- Citation: [1955] 2 QB 437

= Denham v Midland Employers' Mutual Assurance Ltd =

Denham v Midland Employers’ Mutual Assurance Ltd [1955] 2 QB 437 is an English contract law case, concerning multiple employers.

==Facts==
A company hired Denham to work on its land and provided him with an unskilled labourer assistant. The man was killed on the job, due to the negligence of Denham's co-workers. The dead man was at all times paid by the company, and the company alone had the power to dismiss him. The question was whether Denham's insurer or the insurer of the company should pay damages to the deceased man's widow.

==Judgment==
Denning LJ held that a contract of service cannot be transferred from one employer to another without the servant's consent, and it must be real consent.

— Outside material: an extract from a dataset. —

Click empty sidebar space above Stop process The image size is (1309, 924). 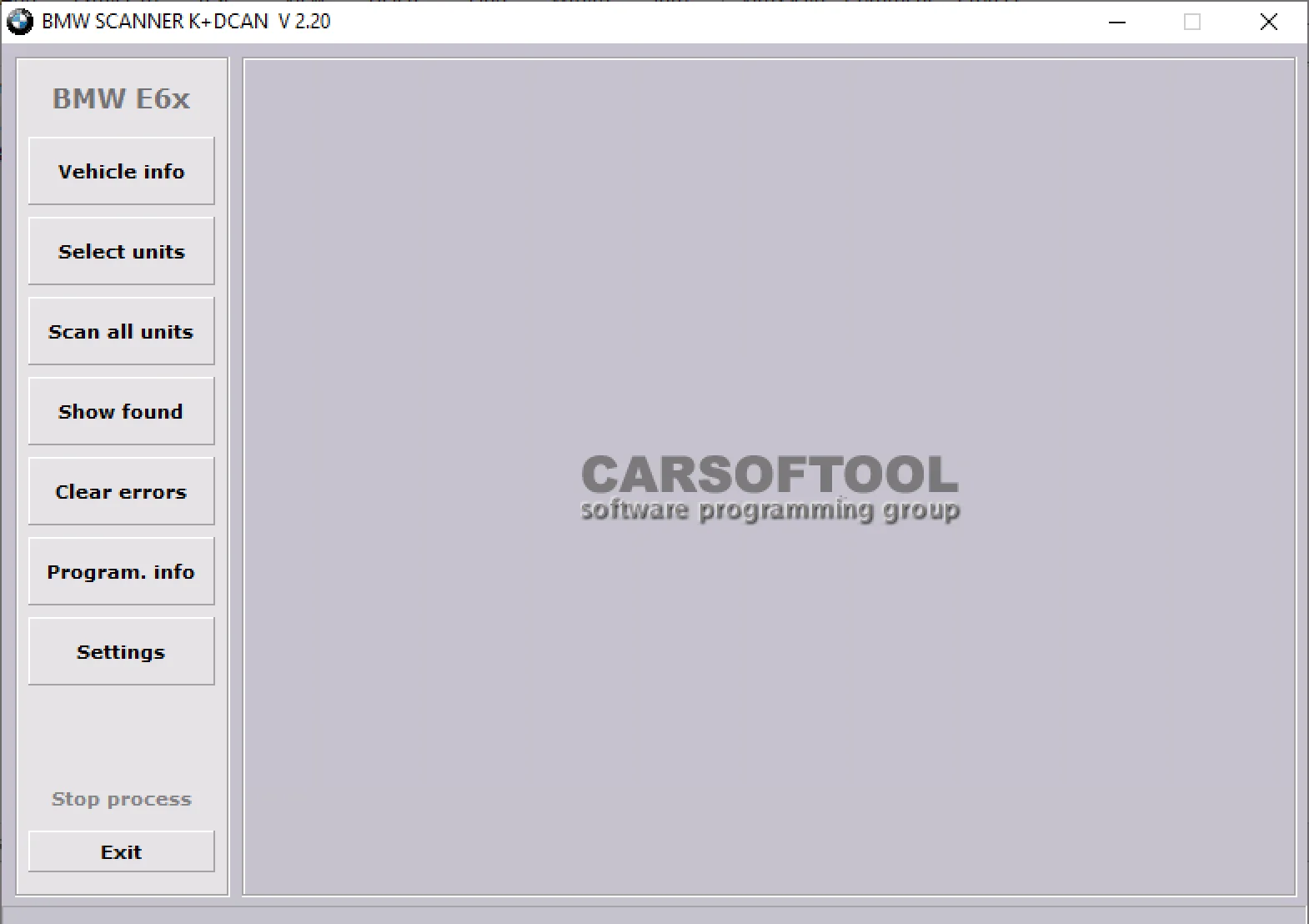(x=121, y=734)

The court reasoned that "These results are achieved in law by holding that Clegg became for the time being the temporary servant for Le Grands. There is no harm in thus describing him so long as it is remembered that it is a device designed to cast liability on the temporary employer. The real basis of the liability is, however, simply this: if a temporary employer has the right to control the manner in which a labourer does his work, so as to be able to tell him the right way or the wrong way to do it, then he should be responsible when he does it in the wrong way as well as in the right way. The right of control carries with it the burden of responsibility."